The Himalayas mountain range in Asia is a geographical marvel. Its highest peak, Mount Everest, reaches a towering 29,029 ft. It also divides the two most populated countries on the planet: India and China. In his book, Prisoners of Geography, journalist Tim Marshall notes that the steep and rugged terrain virtually cuts the two off from each other “militarily and economically” and that despite being neighbors, “very little trade has moved between China and India over the centuries,” which is unlikely to change anytime soon.
The mountainous topography also serves as a formidable stopping power, preventing each nation from ever hoping to invade the other by land. Despite possessing this natural barrier, conflict still occurs between the two, albeit in a limited manner. Ongoing border disputes have erupted into bloody skirmishes throughout the past several decades. The latest one – the first in 45 years – took the lives of 20 Indian troops and an unknown number of Chinese soldiers back in June.
The fighting ignited sharp backlash in both countries, with India going as far as banning Tik Tok, WeChat, and several other Chinese apps shortly after. India-China relations have significantly cooled as a result, with India’s Minister of External Affairs, Subrahmanyam Jaishankar, indicating that there will be “serious repercussions” on their long-term relationship.
Perhaps that tilt towards deeper and broader hostilities has arrived: it is reported that India recently deployed a warship in the highly contested South China Sea – a rare move for the South Asian nation.
The decision highlights a widening battleground between India and China beyond their Himilayan border as the United States and regional actors grow increasingly wary of China’s rise.
When these broader geopolitical shifts are considered with the compounding force that the latest border skirmish has exerted on the bilateral relationship, it is likely that India will begin projecting a far more forward-deployed diplomatic, economic, and military presence across Southeast Asia.
Evidence of this is materializing. In recent years, India has indicated a desire to increase engagement with the Association of Southeast Asian Nations (ASEAN), a regional intergovernmental organization comprised of ten countries in Southeast Asia.
Upon assuming office in 2014, Indian Prime Minister Narendra Modi launched the “Act East” policy initiative, which has sought to expand economic and cultural intercourse with the region by vastly increasing things like trade and tourism.
In 2018, Mr. Modi expanded his efforts to the naval domain, stating that, “India shares the ASEAN vision for rule-based societies and values of peace. We are committed to working with ASEAN nations to enhance collaboration in the maritime domain.”
That is just what India has done with its recent deployment of its front-line warship to the South China Sea. The ship is reported to be in constant contact with U.S. naval forces and is coordinating positions with regional counterparts.
India, along with Britain, Japan, and Australia, are also reported to be signaling greater interest in joining a U.S-sought alliance to balance against China.
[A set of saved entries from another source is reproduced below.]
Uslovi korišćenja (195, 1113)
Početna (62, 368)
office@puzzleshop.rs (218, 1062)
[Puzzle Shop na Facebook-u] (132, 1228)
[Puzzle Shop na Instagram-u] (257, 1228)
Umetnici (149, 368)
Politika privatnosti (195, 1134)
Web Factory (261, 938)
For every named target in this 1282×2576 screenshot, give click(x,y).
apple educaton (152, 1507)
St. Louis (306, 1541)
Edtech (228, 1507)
The Quad, as it is currently known as, has been a loose and informal coalition throughout its 15-year existence. That is likely to change in the coming years. China’s growing aggression and territorial expansion throughout the region is forcing states like India to draw a line and pick sides. This can be attributed to the fact that cautious ambiguity is becoming a less practical line to toe as Chinese power grows and U.S.-China competition heats up. Countries such as India would prefer to side with a distant great power like the United States over a regional one, such as China, which undoubtedly has territorial designs and a goal to ultimately dominate the region. India’s top diplomat, Subrahmanyam Jaishankar, indicated this sentiment when he recently proclaimed that the “era of great caution is behind us.” Furthermore, a former head of Indian naval intelligence, Sudarshan Shrikhande, argued that the absence of more concrete and robust counterbalancing force has “made it easier for China to pressure every country individually and nibble away at territory.”
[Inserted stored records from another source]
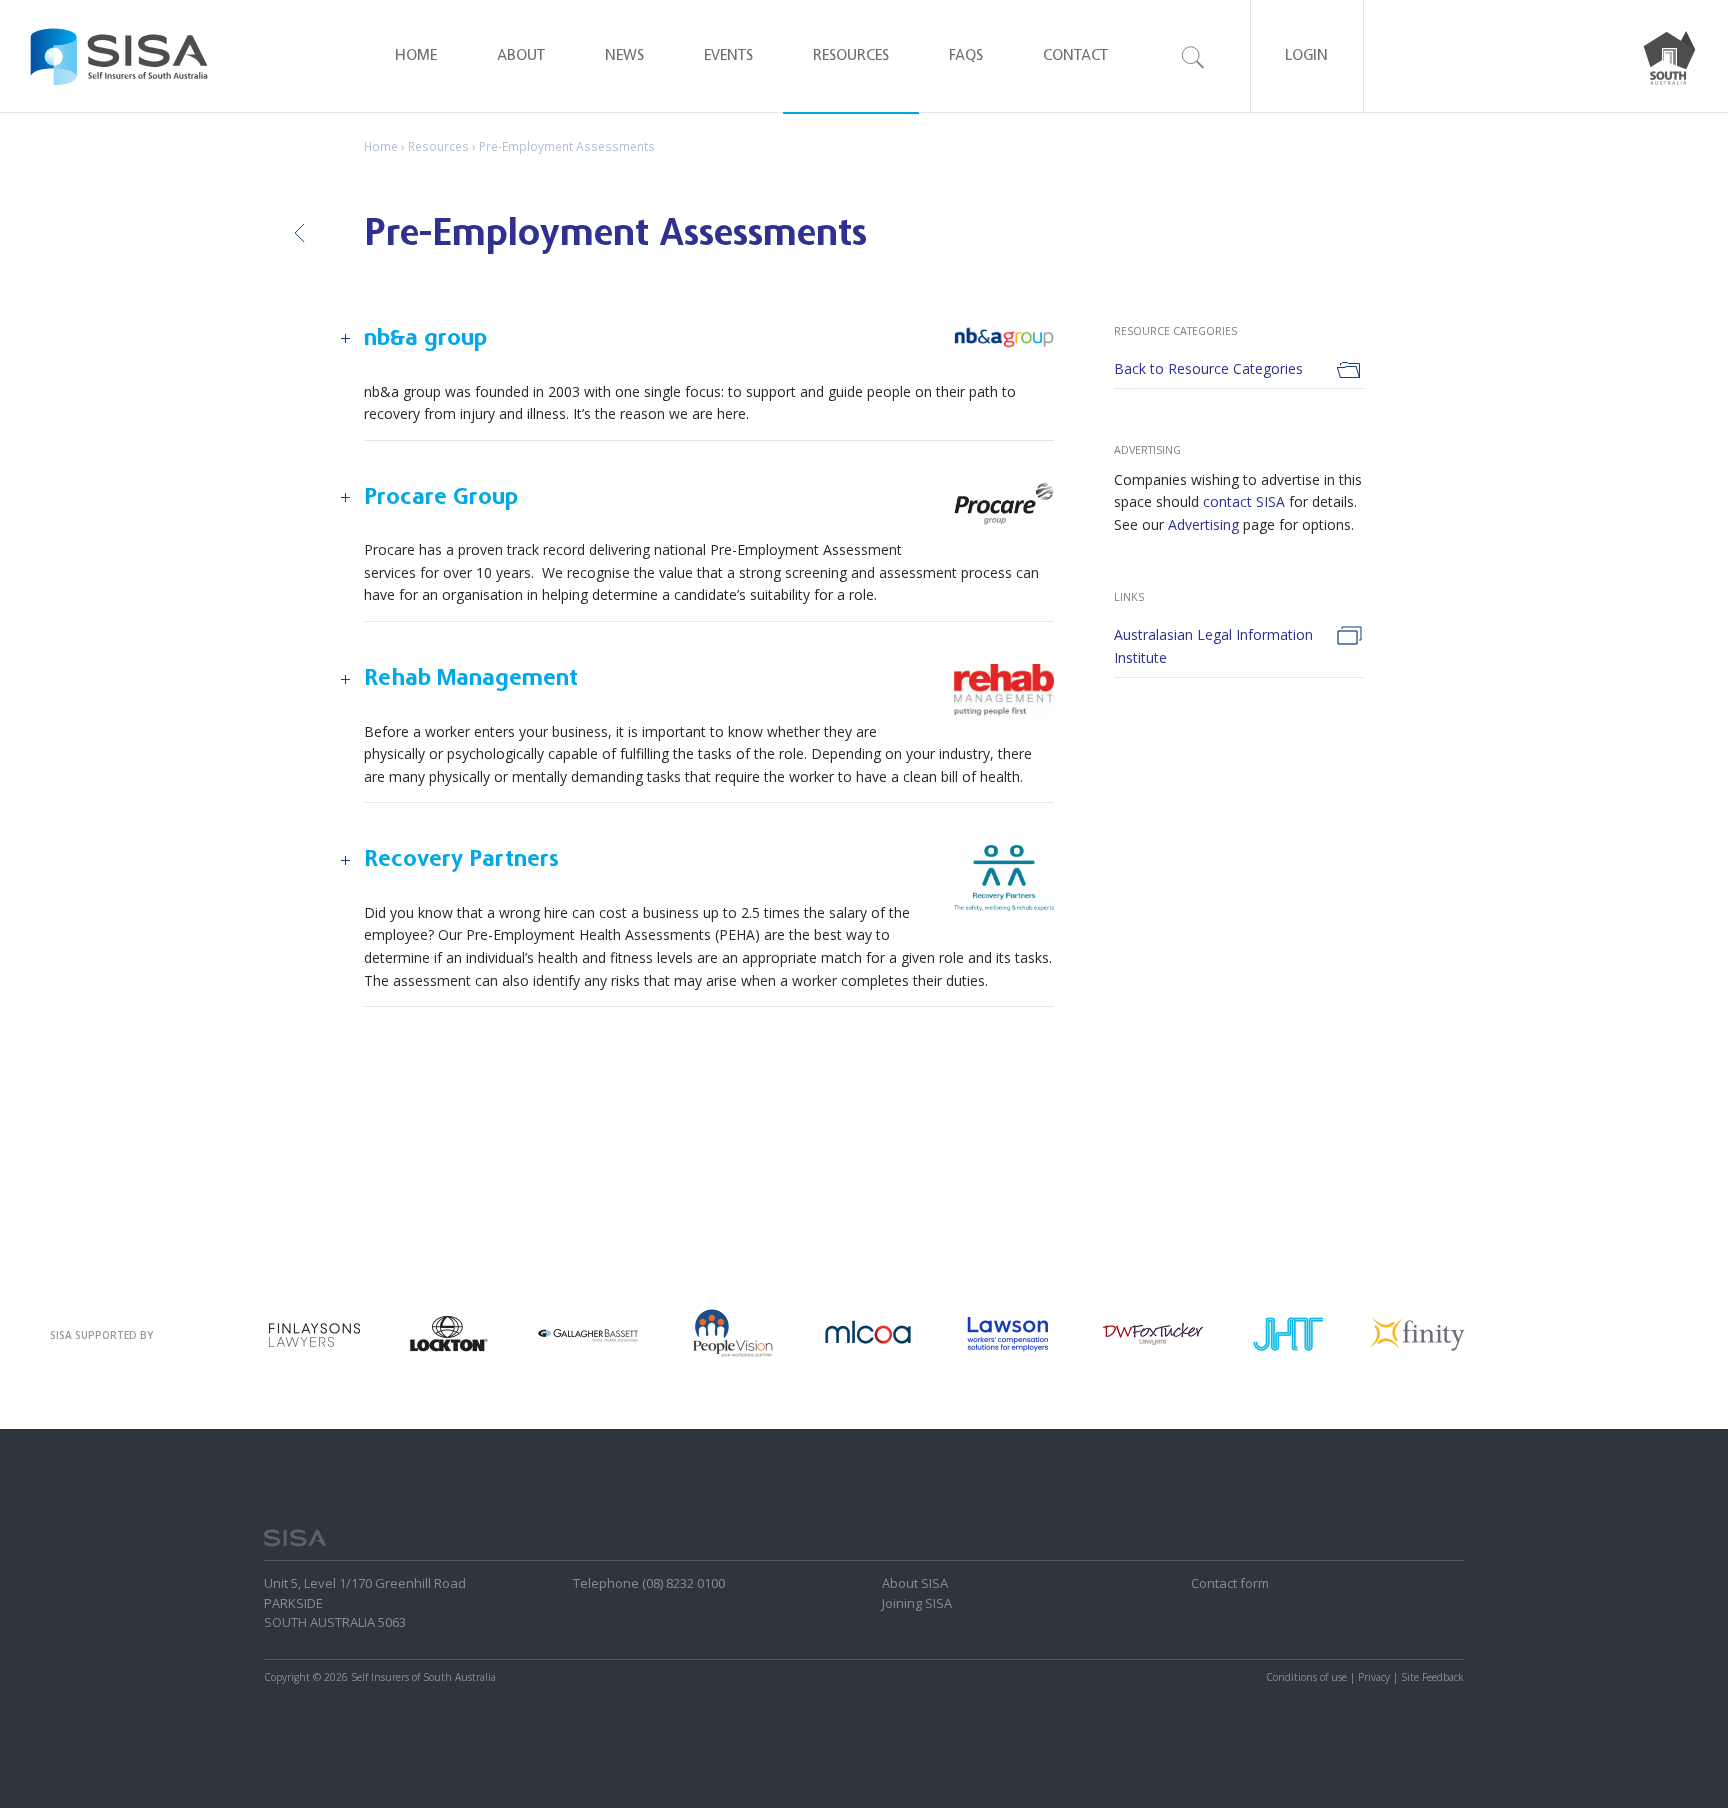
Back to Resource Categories (1208, 368)
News (624, 56)
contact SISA (1244, 501)
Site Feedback (1432, 1677)
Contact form (1230, 1583)
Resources (851, 56)
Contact (1075, 56)
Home (416, 56)
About (521, 56)
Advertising (1203, 524)
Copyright (287, 1677)
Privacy (1374, 1677)
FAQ (966, 56)
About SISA (915, 1583)
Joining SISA (917, 1603)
This growing strategic imperative is forcing India to look beyond the Himalayas in its desire to thwart China and expand its own power throughout the region. Going forward, this will likely translate to a closer bilateral relationship with the United States, a more formalized alliance structure with the U.S. and regional partners, and the construction of a far more powerful navy in the decades ahead.
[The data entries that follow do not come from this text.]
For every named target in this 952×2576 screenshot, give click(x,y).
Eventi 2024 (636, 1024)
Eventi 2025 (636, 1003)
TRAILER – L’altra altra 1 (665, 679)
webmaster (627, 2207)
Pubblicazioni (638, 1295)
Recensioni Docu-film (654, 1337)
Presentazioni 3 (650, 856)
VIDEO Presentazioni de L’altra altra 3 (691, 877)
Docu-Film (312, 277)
In terms of that desire for sea power, India had 32 submarines and ships under construction in 2018 with another 62 planned over the next decade. By 2050, Indian navy chief Adm. Sunil Lanba stated that India plans to possess a “world-class navy.”
A world-class navy means that India will need to become a world-class power. For the most part, Admiral Lanba’s words align with that reality. India’s fast-growing economy and large population means that it is likely to continue becoming more powerful throughout the 21st century. It is expected to become the world’s second-largest economy by 2050, following just behind China. This will only lead to sharper disagreements between the two as both vie for influence and power throughout Asia. Including the rise of Indonesia, three of the four largest economies on earth are projected to be in Asia in the next 30 years.
As the global center of gravity continues to tilt towards Asia, the battleground between India and China is only widening. Their shared mountainous border will soon be just one of many locations where a deadly clash may erupt; the main difference being that the stakes will be far higher.